Lo que significa que la población tiene frecuencias cardíacas mayormente normales, con una ligera tendencia hacia valores superiores a 75, sugiriendo una actividad cardíaca un poco elevada en promedio.
La distribución del colesterol presenta un desplazamiento claro hacia valores altos. El promedio alrededor de 236 mg/dL está muy por encima del valor umbral de 200 mg/dL. Además, la dispersión evidencia que una parte considerable de la población presenta niveles potencialmente peligrosos.
La muestra presenta un riesgo aumentado de enfermedades cardiovasculares, dado que la mayoría de los valores están por encima de niveles saludables.
El 42.8% de los individuos tiene niveles de colesterol alto. Este valor es más del doble del 20% esperado para poblaciones sin factores de riesgo importantes.
Puede existir una prevalencia elevada de hipercolesterolemia, lo que indica un problema significativo de salud pública en la muestra.
La proporción de taquicardia es baja (2.38%).

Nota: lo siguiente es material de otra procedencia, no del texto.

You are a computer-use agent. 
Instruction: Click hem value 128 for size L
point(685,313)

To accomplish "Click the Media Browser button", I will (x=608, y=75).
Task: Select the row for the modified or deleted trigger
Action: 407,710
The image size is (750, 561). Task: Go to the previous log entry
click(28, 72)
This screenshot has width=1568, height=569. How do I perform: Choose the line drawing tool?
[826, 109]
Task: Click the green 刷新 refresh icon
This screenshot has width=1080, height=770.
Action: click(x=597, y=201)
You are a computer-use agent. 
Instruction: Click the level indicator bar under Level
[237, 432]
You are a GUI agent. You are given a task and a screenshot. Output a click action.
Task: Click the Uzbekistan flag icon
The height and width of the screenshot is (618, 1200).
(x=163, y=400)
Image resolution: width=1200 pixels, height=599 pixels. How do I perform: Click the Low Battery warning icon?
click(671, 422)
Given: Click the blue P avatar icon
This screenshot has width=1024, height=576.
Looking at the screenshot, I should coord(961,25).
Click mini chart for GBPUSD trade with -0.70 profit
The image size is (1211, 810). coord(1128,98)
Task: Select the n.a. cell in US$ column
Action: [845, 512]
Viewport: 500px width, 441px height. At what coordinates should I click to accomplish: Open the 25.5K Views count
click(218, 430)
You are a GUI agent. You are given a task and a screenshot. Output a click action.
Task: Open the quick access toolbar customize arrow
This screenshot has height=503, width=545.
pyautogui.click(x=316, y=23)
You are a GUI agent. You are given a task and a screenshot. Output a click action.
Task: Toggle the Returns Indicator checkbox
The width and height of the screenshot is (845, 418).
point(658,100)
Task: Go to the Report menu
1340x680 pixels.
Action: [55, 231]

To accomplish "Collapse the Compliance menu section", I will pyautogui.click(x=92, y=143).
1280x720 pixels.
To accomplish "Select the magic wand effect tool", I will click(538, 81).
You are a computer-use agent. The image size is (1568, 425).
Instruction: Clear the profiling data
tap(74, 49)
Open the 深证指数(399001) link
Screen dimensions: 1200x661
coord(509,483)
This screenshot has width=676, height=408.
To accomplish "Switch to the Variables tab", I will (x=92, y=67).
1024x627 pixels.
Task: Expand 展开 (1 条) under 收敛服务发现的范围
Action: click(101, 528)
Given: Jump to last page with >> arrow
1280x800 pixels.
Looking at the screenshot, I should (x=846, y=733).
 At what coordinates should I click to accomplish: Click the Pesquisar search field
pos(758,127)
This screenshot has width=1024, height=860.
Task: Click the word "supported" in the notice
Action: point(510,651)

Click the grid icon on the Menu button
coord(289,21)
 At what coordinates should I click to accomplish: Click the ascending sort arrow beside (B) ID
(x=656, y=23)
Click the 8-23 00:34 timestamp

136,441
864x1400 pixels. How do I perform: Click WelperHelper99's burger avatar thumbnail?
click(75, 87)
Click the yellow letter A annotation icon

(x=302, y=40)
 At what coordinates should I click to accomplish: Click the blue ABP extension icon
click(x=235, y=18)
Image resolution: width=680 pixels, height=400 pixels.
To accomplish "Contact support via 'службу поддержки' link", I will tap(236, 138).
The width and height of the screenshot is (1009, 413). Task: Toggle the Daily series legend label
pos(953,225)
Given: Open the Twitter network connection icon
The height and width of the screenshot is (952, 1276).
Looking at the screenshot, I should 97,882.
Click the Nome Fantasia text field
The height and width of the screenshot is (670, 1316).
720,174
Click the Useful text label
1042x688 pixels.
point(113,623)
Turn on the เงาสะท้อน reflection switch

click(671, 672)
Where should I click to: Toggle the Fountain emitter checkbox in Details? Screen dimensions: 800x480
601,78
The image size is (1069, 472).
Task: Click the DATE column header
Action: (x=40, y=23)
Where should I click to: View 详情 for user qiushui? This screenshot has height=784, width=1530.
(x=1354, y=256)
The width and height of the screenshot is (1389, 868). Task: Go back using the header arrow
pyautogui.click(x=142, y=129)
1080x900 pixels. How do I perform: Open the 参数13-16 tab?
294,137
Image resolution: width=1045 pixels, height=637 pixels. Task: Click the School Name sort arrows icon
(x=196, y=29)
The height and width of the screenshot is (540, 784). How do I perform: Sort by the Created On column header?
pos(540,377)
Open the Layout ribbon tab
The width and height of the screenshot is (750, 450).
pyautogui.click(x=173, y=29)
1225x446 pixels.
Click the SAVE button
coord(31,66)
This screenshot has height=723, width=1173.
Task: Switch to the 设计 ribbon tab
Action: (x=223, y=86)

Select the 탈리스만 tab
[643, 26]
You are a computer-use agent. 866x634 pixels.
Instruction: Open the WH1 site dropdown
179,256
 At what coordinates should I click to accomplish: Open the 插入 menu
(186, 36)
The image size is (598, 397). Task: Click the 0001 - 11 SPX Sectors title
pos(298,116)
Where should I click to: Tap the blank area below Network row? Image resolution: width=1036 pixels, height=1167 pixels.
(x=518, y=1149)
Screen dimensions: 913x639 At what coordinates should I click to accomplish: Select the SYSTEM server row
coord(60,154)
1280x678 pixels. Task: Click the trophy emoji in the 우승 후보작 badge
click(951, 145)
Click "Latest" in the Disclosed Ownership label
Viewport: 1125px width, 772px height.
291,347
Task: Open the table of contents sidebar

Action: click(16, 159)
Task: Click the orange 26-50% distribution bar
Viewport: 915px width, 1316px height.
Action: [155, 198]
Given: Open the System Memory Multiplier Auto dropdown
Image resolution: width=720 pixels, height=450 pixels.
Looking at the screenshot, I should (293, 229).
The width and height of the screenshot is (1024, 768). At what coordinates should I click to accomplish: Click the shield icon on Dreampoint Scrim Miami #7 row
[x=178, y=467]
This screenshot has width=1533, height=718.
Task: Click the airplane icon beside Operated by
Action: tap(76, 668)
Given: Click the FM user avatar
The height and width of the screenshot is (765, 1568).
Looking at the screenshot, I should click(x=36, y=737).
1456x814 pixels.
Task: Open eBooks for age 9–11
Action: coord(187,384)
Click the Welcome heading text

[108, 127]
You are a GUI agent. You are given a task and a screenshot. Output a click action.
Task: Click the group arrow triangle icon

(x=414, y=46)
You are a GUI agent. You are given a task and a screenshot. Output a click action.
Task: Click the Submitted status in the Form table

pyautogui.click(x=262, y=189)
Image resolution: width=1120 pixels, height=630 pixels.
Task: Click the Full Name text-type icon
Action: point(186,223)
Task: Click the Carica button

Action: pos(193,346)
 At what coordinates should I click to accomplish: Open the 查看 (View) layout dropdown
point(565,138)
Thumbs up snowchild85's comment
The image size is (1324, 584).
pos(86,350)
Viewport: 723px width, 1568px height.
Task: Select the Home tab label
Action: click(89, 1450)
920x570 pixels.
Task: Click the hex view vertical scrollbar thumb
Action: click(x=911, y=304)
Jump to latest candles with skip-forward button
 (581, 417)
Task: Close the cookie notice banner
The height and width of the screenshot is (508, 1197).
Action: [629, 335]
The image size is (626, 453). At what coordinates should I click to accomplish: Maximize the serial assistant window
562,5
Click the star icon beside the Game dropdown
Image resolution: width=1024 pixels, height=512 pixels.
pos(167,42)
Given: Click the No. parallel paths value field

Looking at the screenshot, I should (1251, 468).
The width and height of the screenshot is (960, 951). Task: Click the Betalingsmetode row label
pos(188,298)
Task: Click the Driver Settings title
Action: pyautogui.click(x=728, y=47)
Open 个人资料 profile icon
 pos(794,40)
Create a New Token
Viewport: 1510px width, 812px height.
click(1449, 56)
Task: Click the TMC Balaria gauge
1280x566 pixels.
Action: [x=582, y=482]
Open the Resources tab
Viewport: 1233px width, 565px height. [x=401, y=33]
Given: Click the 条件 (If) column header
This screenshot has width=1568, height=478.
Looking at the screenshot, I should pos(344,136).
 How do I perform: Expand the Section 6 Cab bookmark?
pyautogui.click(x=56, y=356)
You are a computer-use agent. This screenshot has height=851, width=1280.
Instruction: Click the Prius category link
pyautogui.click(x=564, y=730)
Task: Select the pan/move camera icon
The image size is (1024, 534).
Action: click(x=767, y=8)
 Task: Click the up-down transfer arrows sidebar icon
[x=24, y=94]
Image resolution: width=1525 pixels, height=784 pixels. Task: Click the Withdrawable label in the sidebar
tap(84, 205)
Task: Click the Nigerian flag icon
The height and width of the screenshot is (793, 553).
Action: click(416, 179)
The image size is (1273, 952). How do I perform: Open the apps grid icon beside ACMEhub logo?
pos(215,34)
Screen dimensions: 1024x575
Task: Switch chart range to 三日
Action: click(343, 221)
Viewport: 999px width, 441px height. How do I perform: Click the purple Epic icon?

El gráfico confirma la poca frecuencia del evento en esta población.
Los no fumadores presentan una media de colesterol ligeramente más alta (238.6 mg/dL) que los fumadores (234.5 mg/dL). Aunque la diferencia es pequeña, es estadísticamente significativa.
La diferencia puede deberse a factores externos como edad, dieta, medicación o sesgos en la muestra. No se concluye una relación causal entre fumar y menor colesterol.
Los fumadores presentan frecuencias cardíacas mayores (76.38 vs 75.00 lpm). La gráfica muestra mayor densidad de valores altos para ellos. El aumento de frecuencia cardíaca en fumadores es fisiológicamente coherente con los efectos estimulantes de la nicotina.